Many people with MES worry about a possible mental health component. They tend to develop stress and seldom discuss it because of their worries. This is not the case; there is no mental health component to this condition. It is not dangerous and it does not worsen. Many people with the condition actually enjoy the sounds.
MES usually occurs in those who are hard of hearing and lack sufficient auditory stimulation. The brain then invents sounds to fill the void. People with MES usually have 3 or more of the following conditions:
1 - They are often elderly, 2 - They are usually hard of hearing, 3 - They lack adequate auditory stimulation, 4 - They generally have tinnitus, 5 - They are often anxious, stressed or depressed.
There are a number of ways to reduce the phantom sounds. Arches Tinnitus Formulas may be helpful in that they help reduce tinnitus and improve hearing over time.
Sincerely, Barry Keate
Seizures, Medications and Tinnitus
A few years back I got on a flight and got off with tinnitus. I'm younger, in good health, and a hearing test showed no hearing loss. I do take 400 mg/day of Dilantin for a seizure disorder, although I have been seizure free for a decade but I'm afraid to go off meds. Lucky for me my mom found an article you wrote about tinnitus which led me to your website. My tinnitus at first was not manageable at all. But it has calmed down to a manageable state. Is there a correlation between seizure disorder/Dilantin & tinnitus? I would love to take the Tinnitus Combo Pack as I read such positive things about it. Is it safe for me to do so with Dilantin? Please help.
Thanks for your question. Dilantin (generic name phenytoin) is an anti-convulsant medication used to treat seizure disorders. There are many connections between seizure and tinnitus. The ancient Greek physician, Hippocrates (the father of medicine), declared 2500 years ago, "Tinnitus is the little brother of epilepsy." Modern medicine has proven this out by concluding that there are hyperactive electrical signals in the brains of people who suffer from epilepsy and tinnitus. Seizure medications are designed to reduce this excess electrical activity and some of these also reduce the degree of tinnitus.
Please see our article on Brain Receptors and Tinnitus.
There are reports that Dilantin may be helpful in reducing tinnitus symptoms and sometimes physicians will resort to this in an attempt to help their patients. However, like most pharmaceutical medications, Dilantin is a synthetic drug that has many undesirable side effects. One of these is that it often causes tinnitus instead of helping it. It is possible the Dilantin caused your tinnitus. It may also be due to other considerations. I cannot advise you whether to continue with the medication. I would never tell you to stop, knowing there is a possibility of a seizure. I recommend you discuss this with your prescribing physician and follow his or her advice.

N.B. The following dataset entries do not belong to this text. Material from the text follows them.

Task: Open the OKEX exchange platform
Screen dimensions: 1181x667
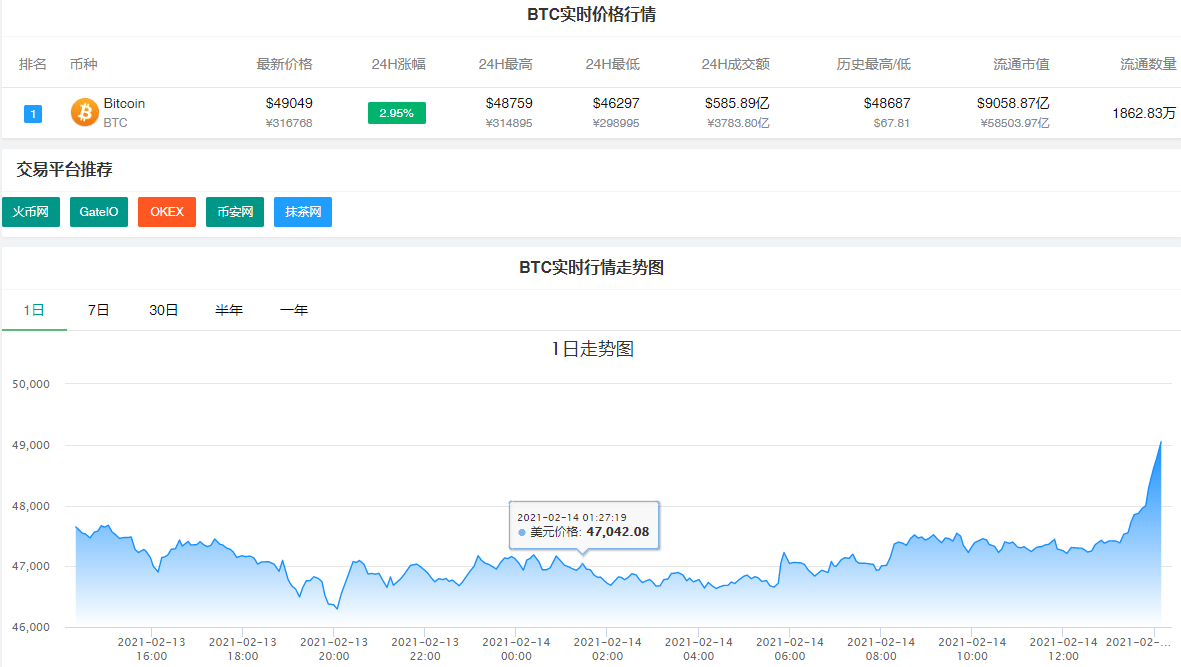Action: tap(166, 211)
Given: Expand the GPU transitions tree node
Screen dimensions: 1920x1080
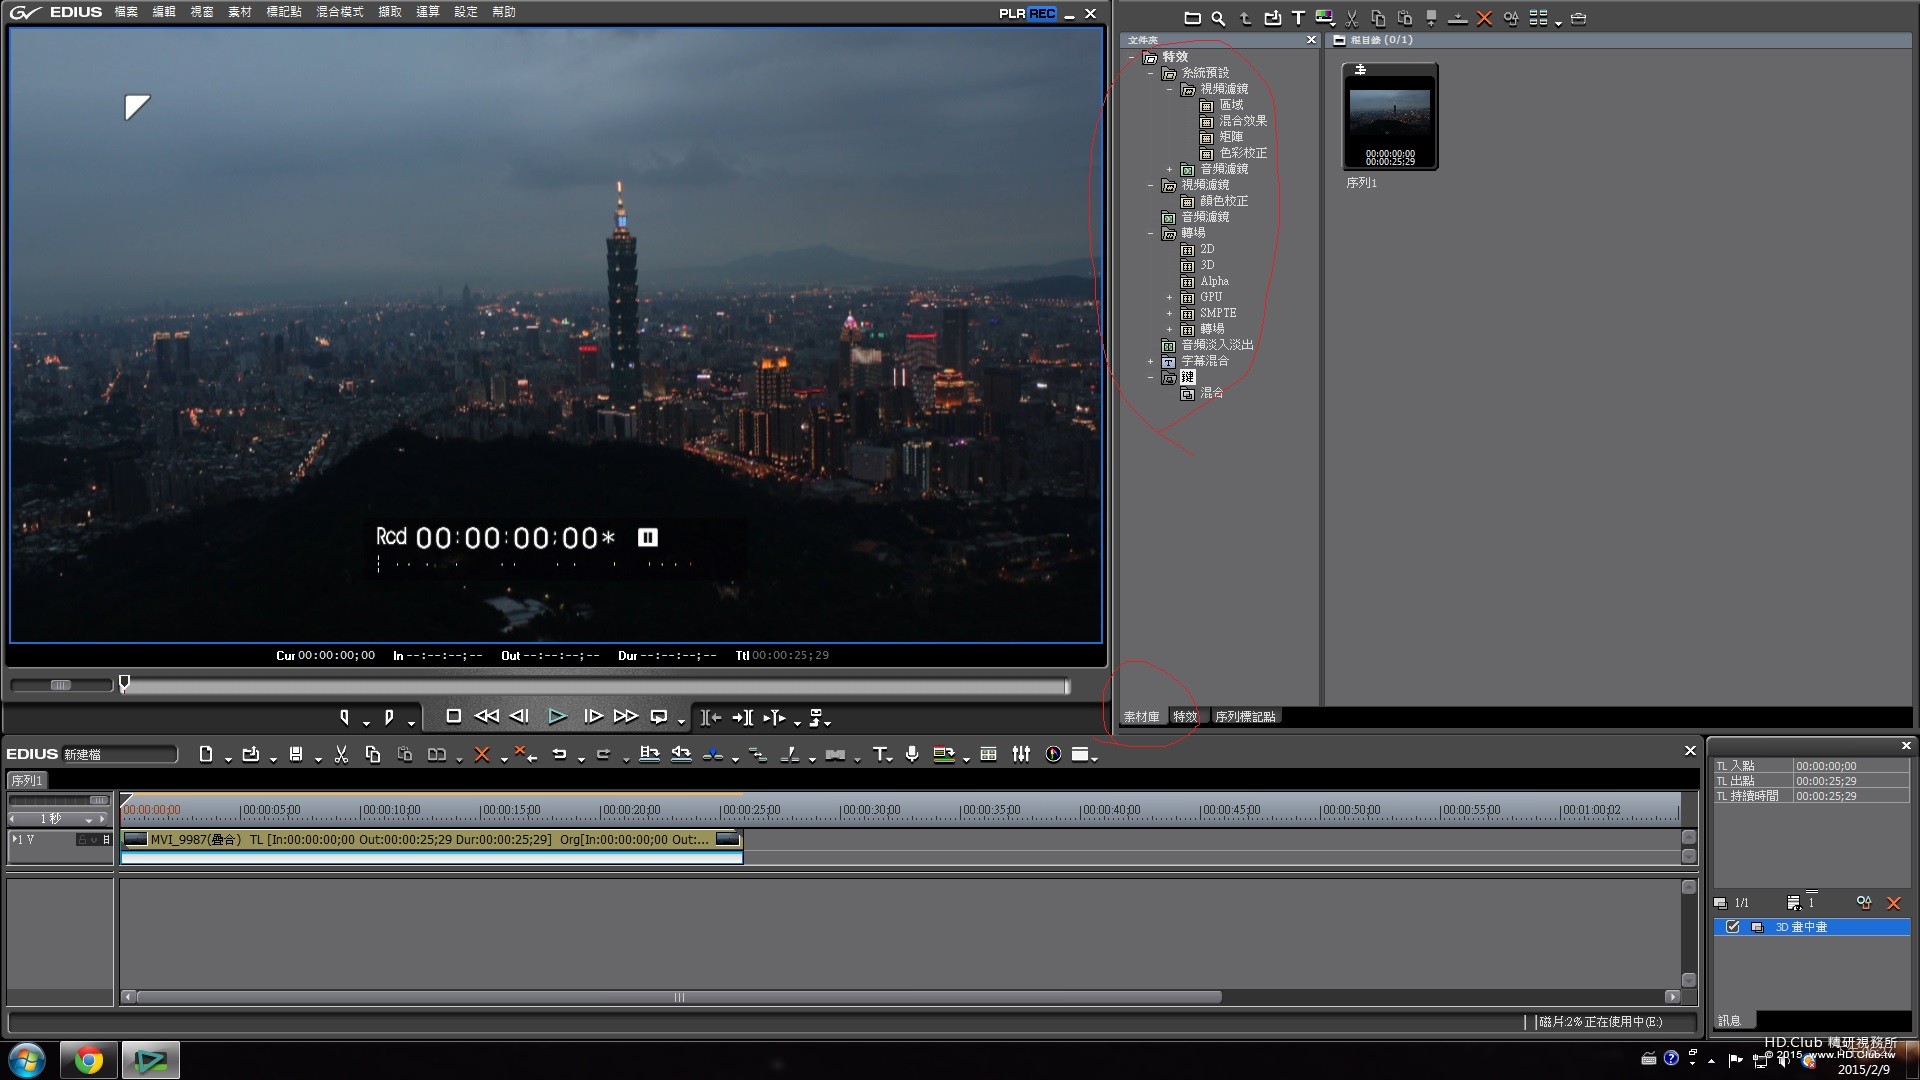Looking at the screenshot, I should [1169, 297].
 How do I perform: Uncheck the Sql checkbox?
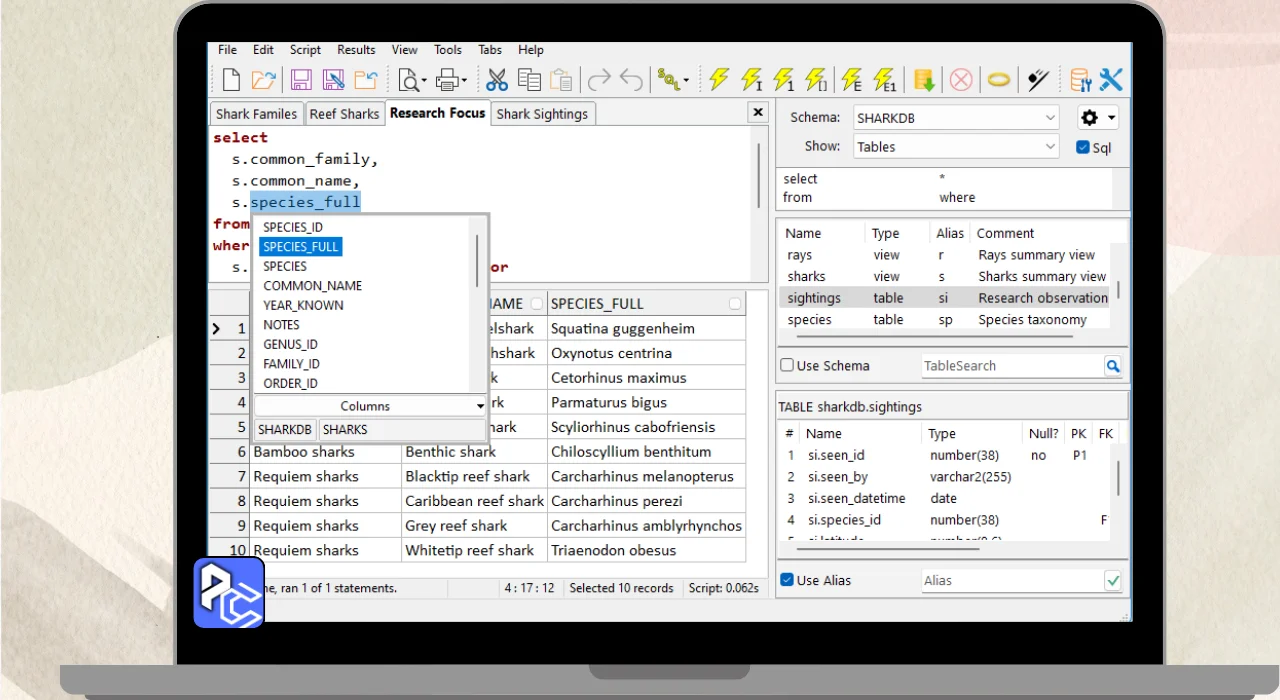(1083, 148)
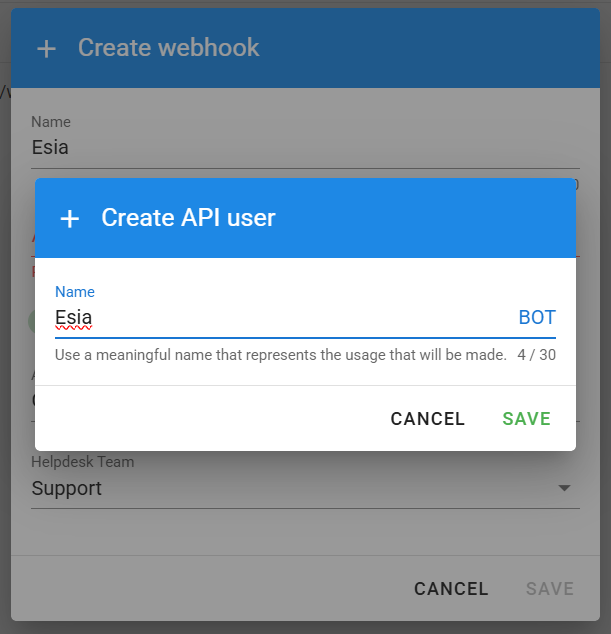This screenshot has height=634, width=611.
Task: Click the Create webhook header title
Action: pyautogui.click(x=169, y=48)
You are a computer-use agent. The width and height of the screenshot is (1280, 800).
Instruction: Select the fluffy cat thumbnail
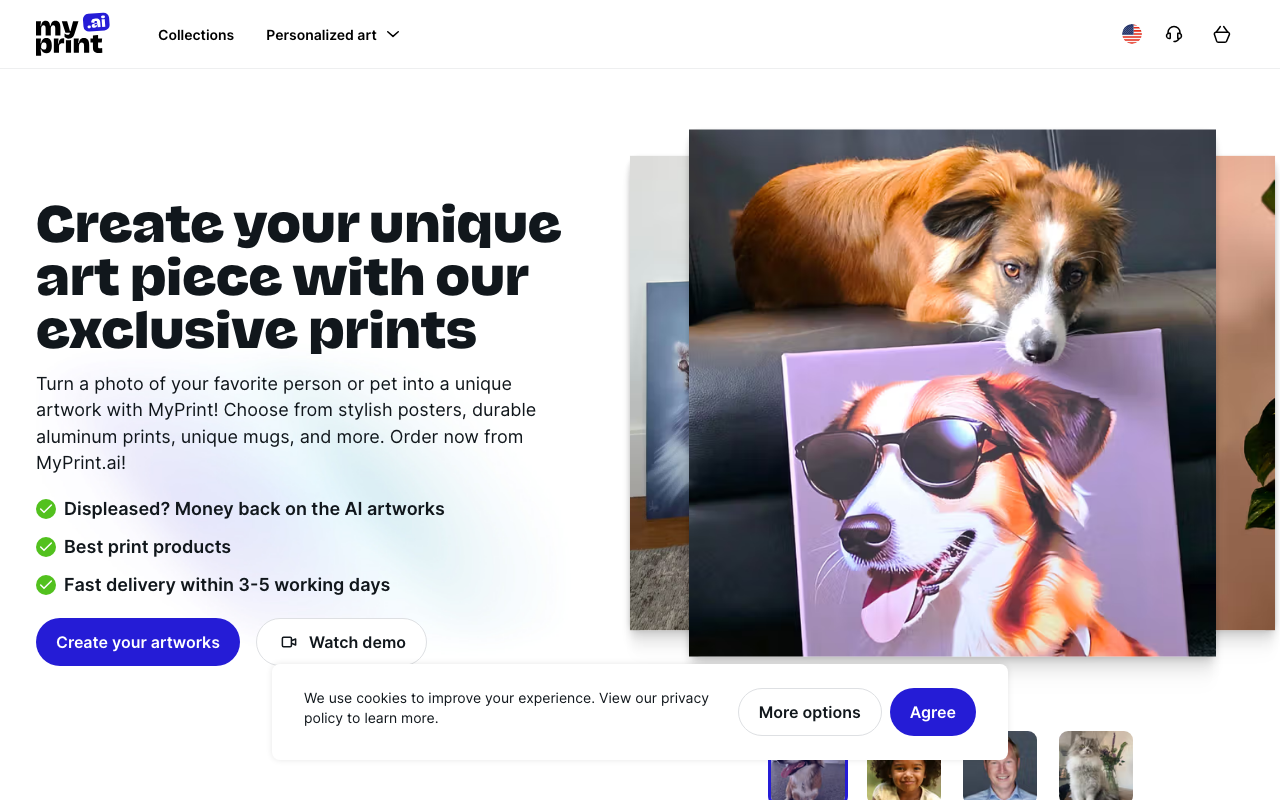click(x=1096, y=766)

It is perfectly safe to take Arches Tinnitus Formulas in combination with Dilantin. Our products may help further reduce your tinnitus.
NOTE: Ask Barry is pleased to be able to answer your questions based upon the information we have available. Our answers to your email inquiries are not substitutes for a physician's advice nor are they reviewed by a physician. We encourage you to share any suggestions you have received from Ask Barry with your doctor.